Da quel momento, per Safina e per l’amministrazione Tranchida, la strada è tutta in salita. Si ricomincia quasi da zero: nuovi progetti, nuove candidature ai bandi, un lavoro tecnico e amministrativo lungo e silenzioso per tentare di rimediare a errori che avevano prodotto solo ritardi e frustrazione. Non annunci, ma carte. Non slogan, ma atti. Il passaggio di Safina all’Assemblea regionale siciliana non interrompe questo impegno. Al contrario, lo sposta su un piano più apertamente politico. Da deputato, partecipa ad audizioni, incontri istituzionali e assemblee pubbliche, analizza programmazioni e fondi, a cominciare dai tanto evocati Fondi di Sviluppo e Coesione. Ed è qui che, secondo Safina, la vicenda di Villa Rosina assume un significato che va oltre i confini del quartiere.

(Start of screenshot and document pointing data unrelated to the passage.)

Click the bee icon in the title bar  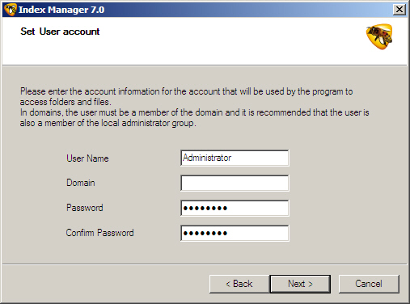point(11,10)
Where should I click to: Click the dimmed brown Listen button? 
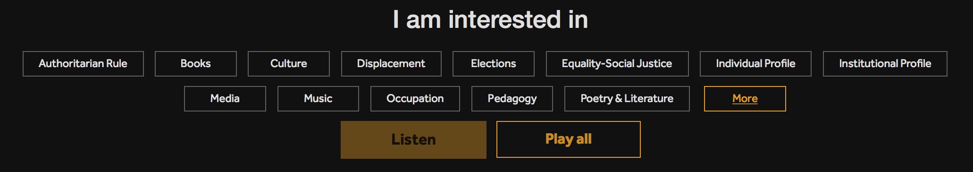coord(413,140)
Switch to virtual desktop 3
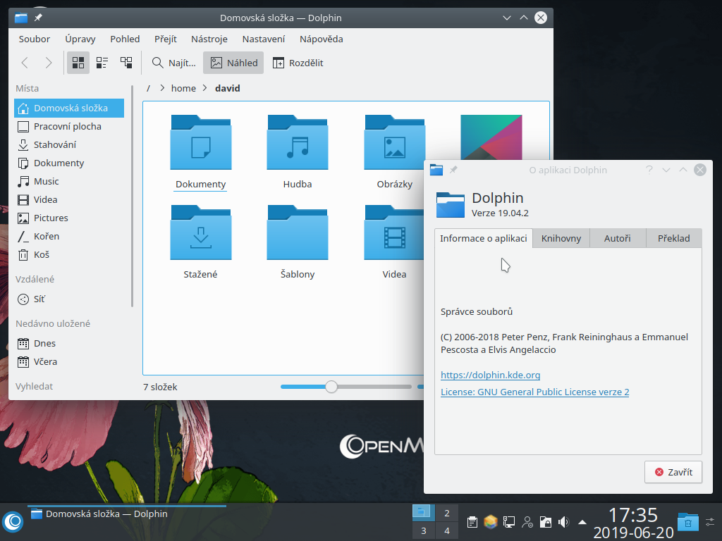The image size is (722, 541). (424, 530)
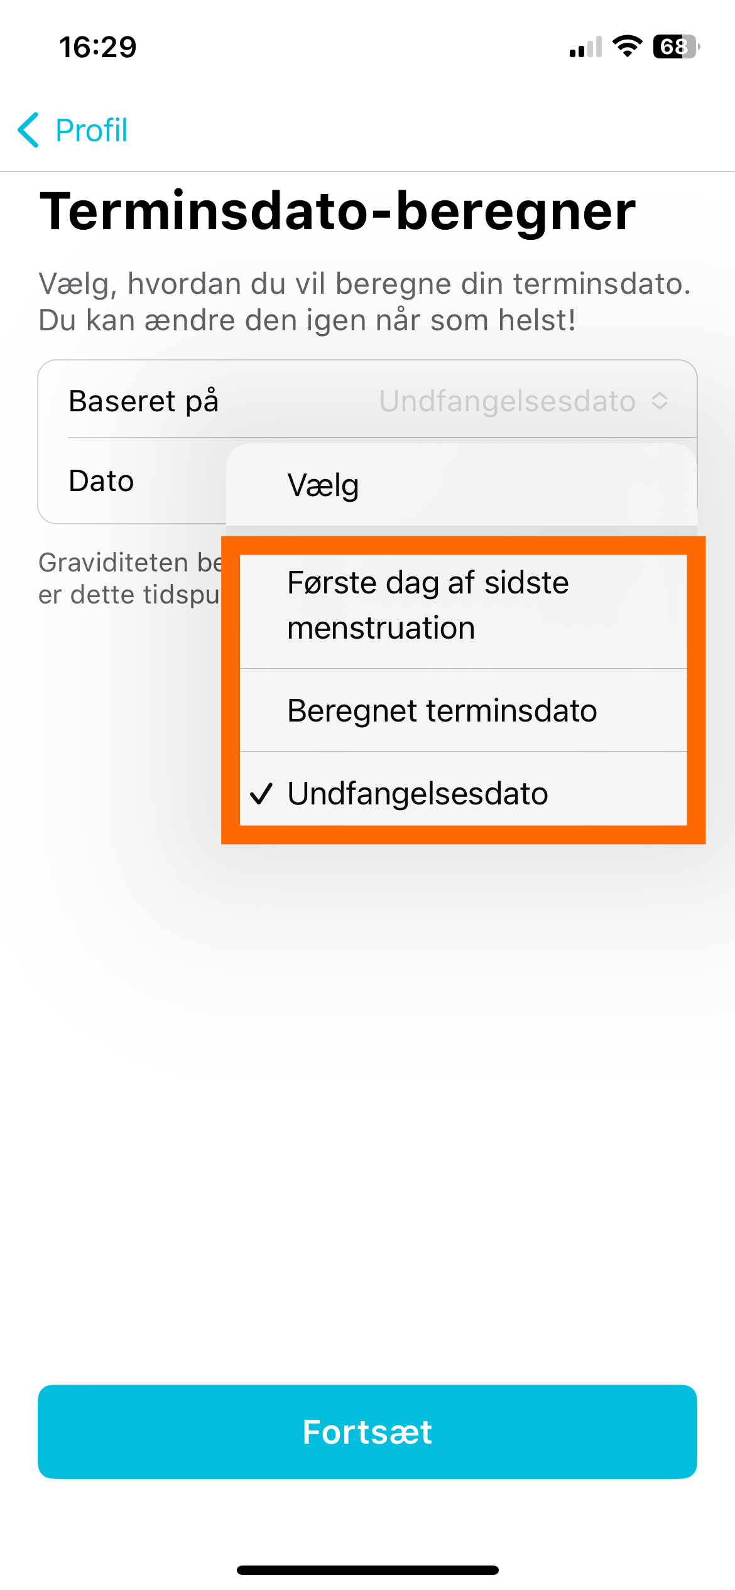Screen dimensions: 735x1590
Task: Tap the Graviditeten footnote text
Action: 131,578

Il centrodestra al governo della Regione – sostiene – non ha mai realmente considerato Villa Rosina una priorità. I fondi vengono evocati, promessi, sbandierati, ma nei fatti i progetti finiscono dentro bandi generici, con risorse insufficienti e criteri che rendono il finanziamento tutt’altro che certo. Emblematica, in questo senso, la riunione cittadina dell’8 maggio 2023, quando i deputati regionali della maggioranza presero un impegno pubblico: reperire le risorse per la progettazione esecutiva e per l’avvio dei lavori. Un impegno che, a distanza di tempo, resta privo di riscontri concreti. Safina rivendica un dato che considera decisivo: il Comune di Trapani, sollecitato proprio dalla maggioranza regionale a “farsi trovare pronto”, ha trasmesso tutta la documentazione richiesta. Progetti, atti, carte. Se oggi nulla si muove, la responsabilità – afferma – non può più essere scaricata sul livello locale. È una responsabilità tutta politica, e tutta regionale.

Nessun euro effettivamente stanziato, nessun cronoprogramma credibile, nessuna copertura reale: solo annunci. Una propaganda che, però, ha un costo altissimo, perché a pagarlo sono migliaia di cittadini che continuano a vivere senza servizi essenziali. Villa Rosina diventa così il simbolo di una periferia evocata in campagna elettorale e dimenticata subito dopo, di una comunità a cui si chiede pazienza mentre altrove ciò che qui è un miraggio è semplice amministrazione. Per Safina, il punto non è tecnico ma politico. Villa Rosina non chiede favori, ma diritti. E dopo trent’anni di attesa, il vero scandalo non è l’ennesimo ritardo, ma la pretesa di mascherarlo con parole altisonanti. Per questo, assicura, continuerà a denunciare promesse mancate e bugie, anche quando danno fastidio. Perché, finché le parole non diventeranno fatti, il silenzio sarebbe la più grave delle complicità.